DIRECTION
Reproduce the data without changes, beginning at the line containing "Close the Vidmore Video Editor window" and stopping after the line containing "click(1435, 73)", with both of those lines included. Leave out the pictures.

INPUT DATA
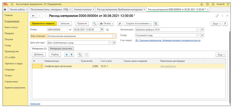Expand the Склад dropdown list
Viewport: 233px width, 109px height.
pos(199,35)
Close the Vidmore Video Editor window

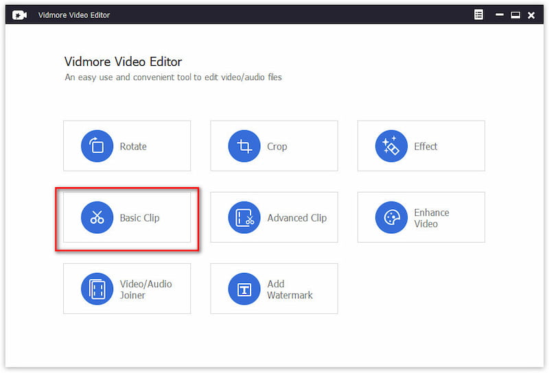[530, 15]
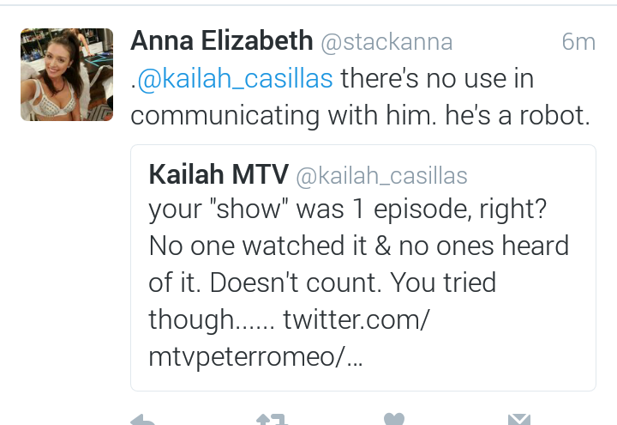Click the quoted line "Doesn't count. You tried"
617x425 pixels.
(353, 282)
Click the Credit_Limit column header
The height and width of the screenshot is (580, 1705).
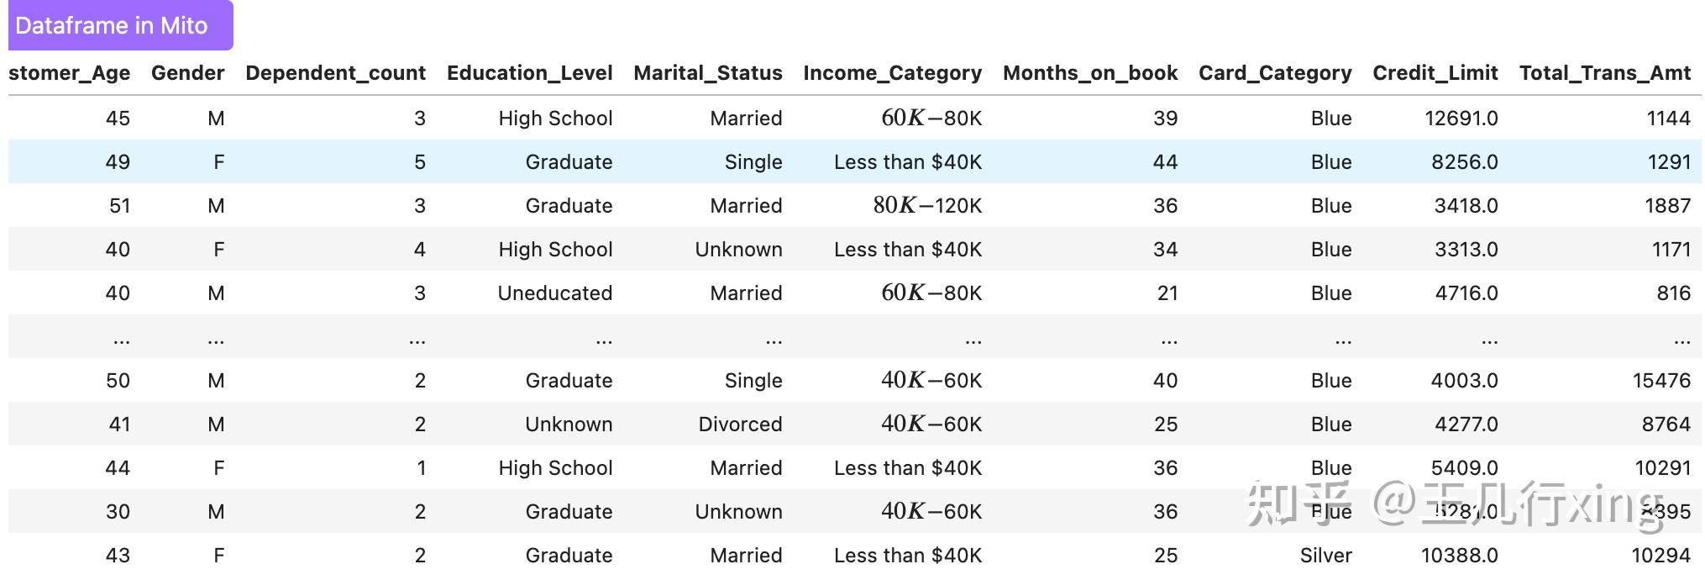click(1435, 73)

==

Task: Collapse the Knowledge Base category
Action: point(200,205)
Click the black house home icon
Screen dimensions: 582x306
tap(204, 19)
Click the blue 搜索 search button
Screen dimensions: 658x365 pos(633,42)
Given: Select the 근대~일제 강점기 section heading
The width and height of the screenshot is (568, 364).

SOLUTION FOR THIS PROBLEM
Close the Vidmore Video Editor window

[530, 15]
Click the quoted line "Doesn't count. You tried"
617x425 pixels.
(353, 282)
Click the Credit_Limit column header
The height and width of the screenshot is (580, 1705).
click(1435, 73)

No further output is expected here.